Original project description for BaCaTec

MediaWiki is the software that runs Wikipedia. Content is written in Wikitext, a markup and programming language that has evolved over eight years without any formal description. Its semantics is the implementation of the MediaWiki software. The open source research group at the Friedrich-Alexander-University of Erlangen-Nürnberg is reengineering this language to create a new alternative parser and execution engine that will allow for significantly improved machine processing of the content found in Wikipedia. To this end, the research group is collaborating with the Wikimedia Foundation in San Francisco, CA, U.S.A. which has led to the BaCaTec travel grant.

Results of sponsorship

BaCaTec supported the travel of Prof. Riehle and Ph.D. student Hannes Dohrn to California to meet and talk to the Wikimedia Foundation, provider of Mediawiki, the software running Wikipedia.
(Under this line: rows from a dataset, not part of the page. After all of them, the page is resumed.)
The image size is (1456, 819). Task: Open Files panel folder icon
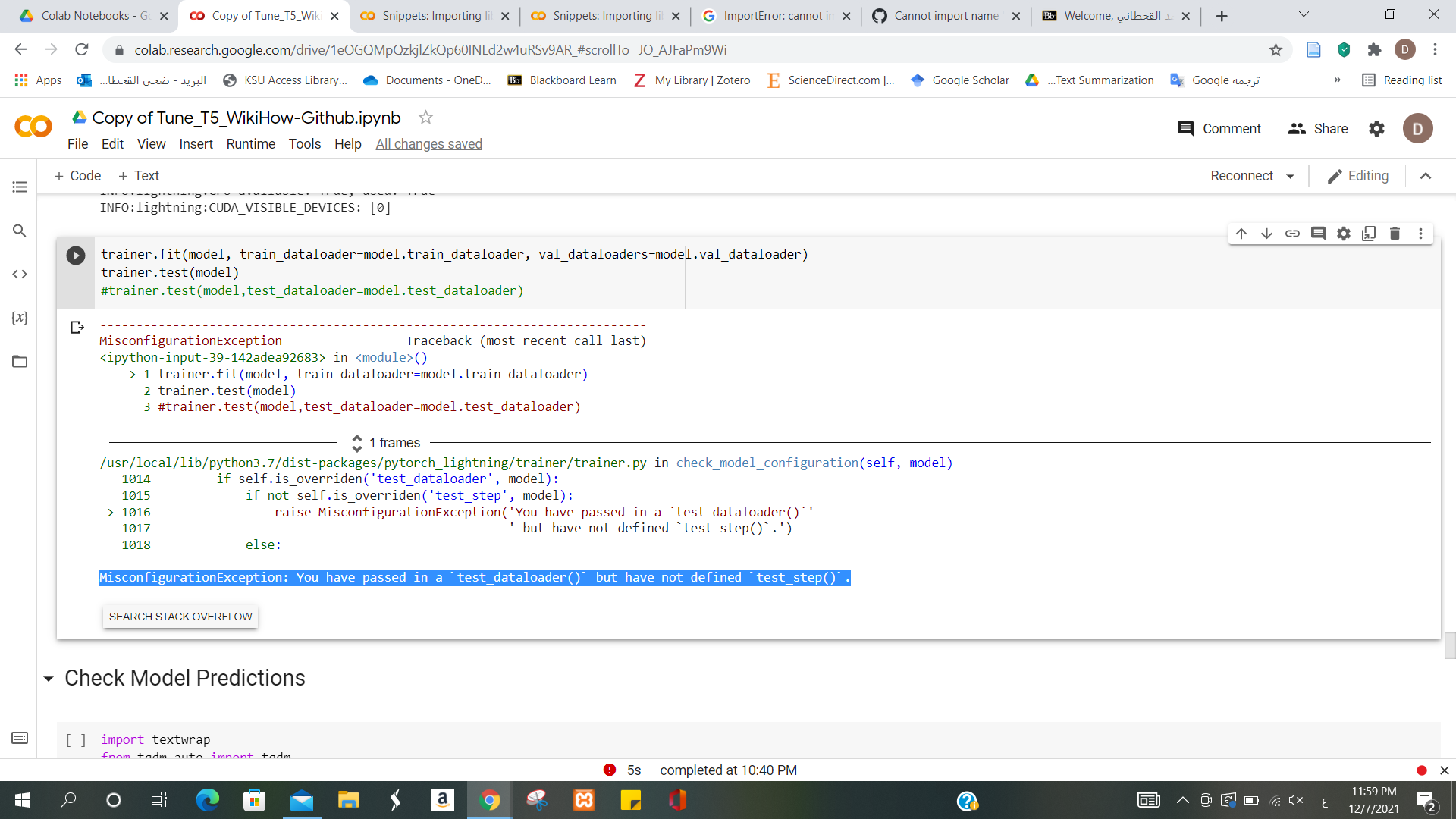pyautogui.click(x=20, y=362)
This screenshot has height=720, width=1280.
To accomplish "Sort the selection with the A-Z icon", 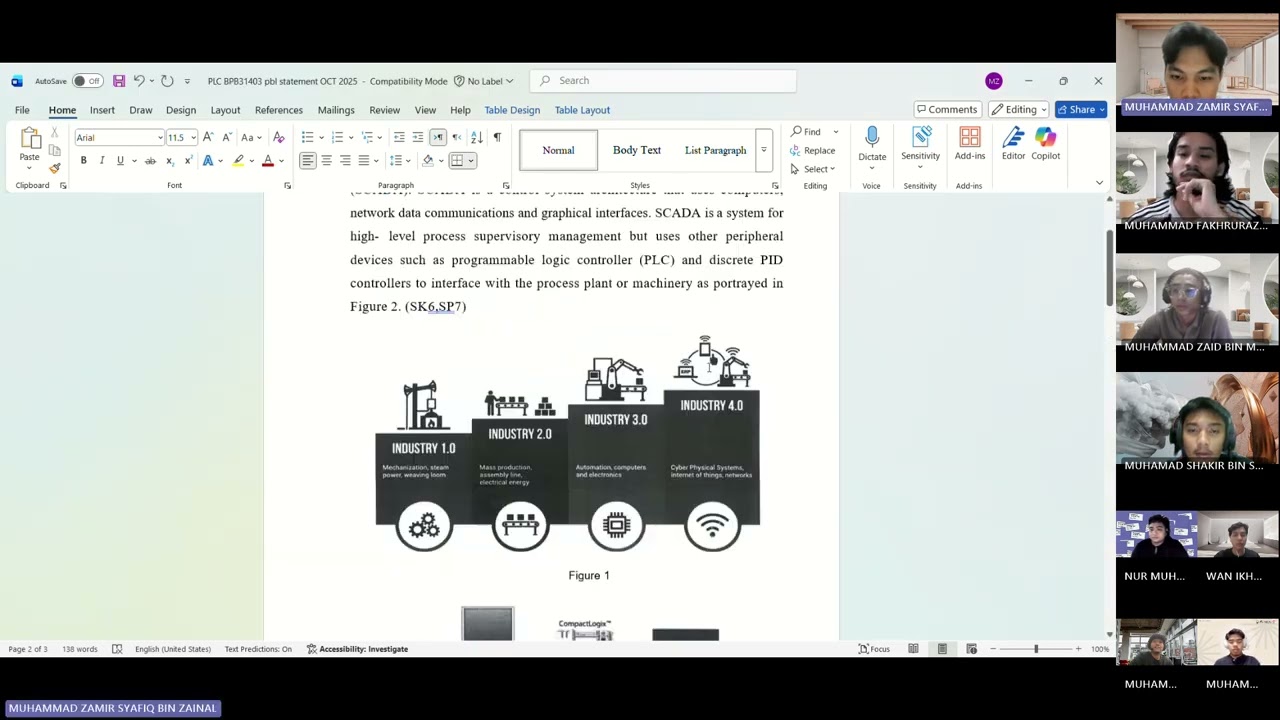I will [x=476, y=137].
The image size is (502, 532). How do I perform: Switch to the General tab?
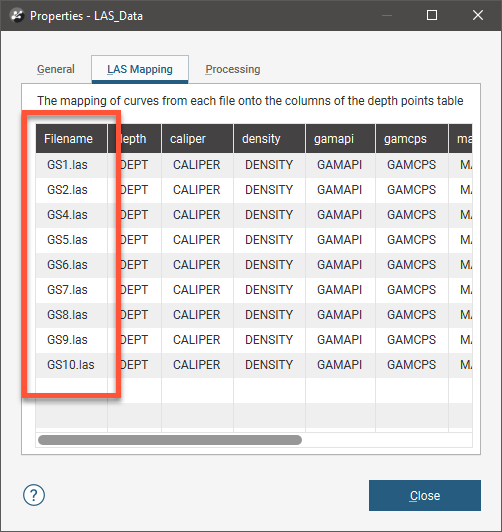tap(56, 69)
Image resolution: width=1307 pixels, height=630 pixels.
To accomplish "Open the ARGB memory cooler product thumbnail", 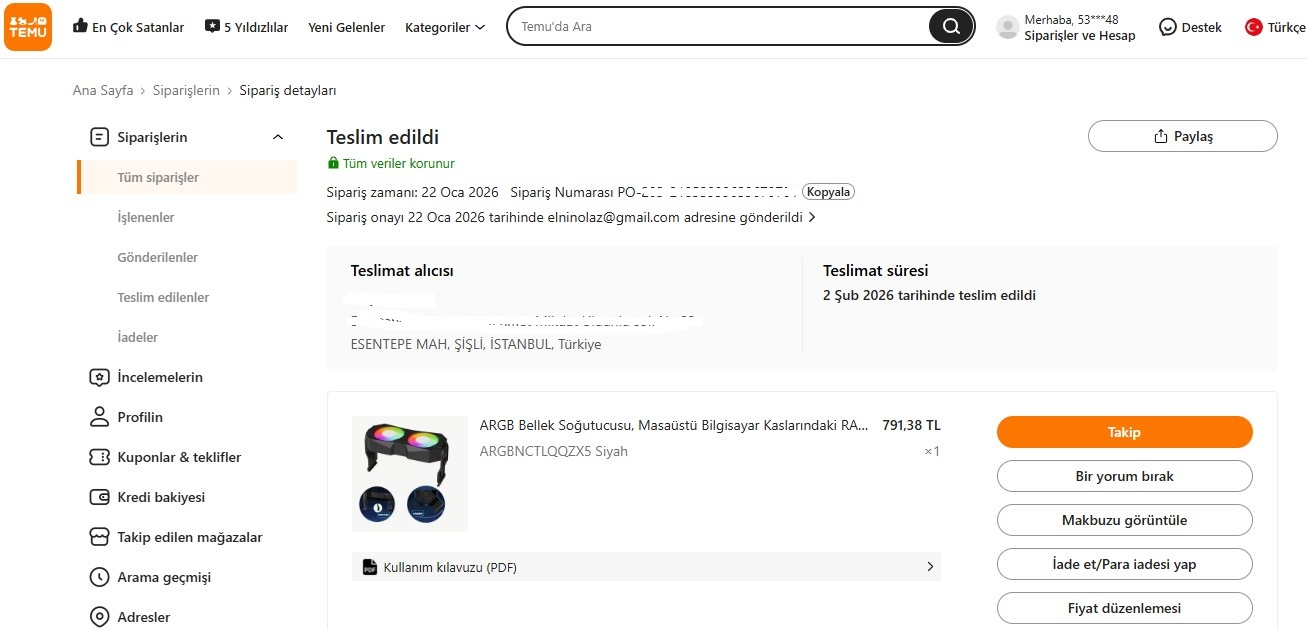I will pos(410,473).
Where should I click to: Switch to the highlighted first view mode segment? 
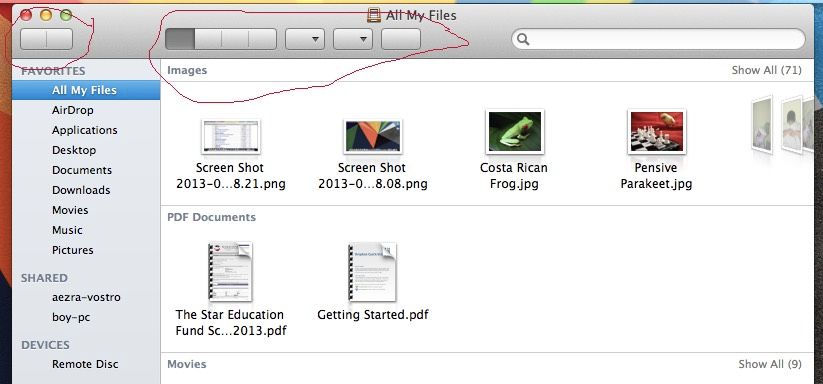[180, 39]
Hannes Dohrn, a Ph.D. student and „wissenschaftlicher Mitarbeiter“ of the group subsequently designed and implemented a Mediawiki-compatible parser for Wikitext, the content (markup) language of Wikipedia. Google (Mountain View, California) later supported this work with a US$ 50.000 grant to the research group. From a practical perspective, the result is a full parser in wide use in research and industry. The source code can be found at http://sweble.org as the Sweble open source project. From a research perspective we have gained a platform from which to expect more research results, including the dissertation of Dipl.-Inf. Hannes Dohrn on wiki content transformations. A couple of published papers and reports detail this work on the group’s website at / and on Prof. Riehle’s website at http://dirkriehle.com/publications.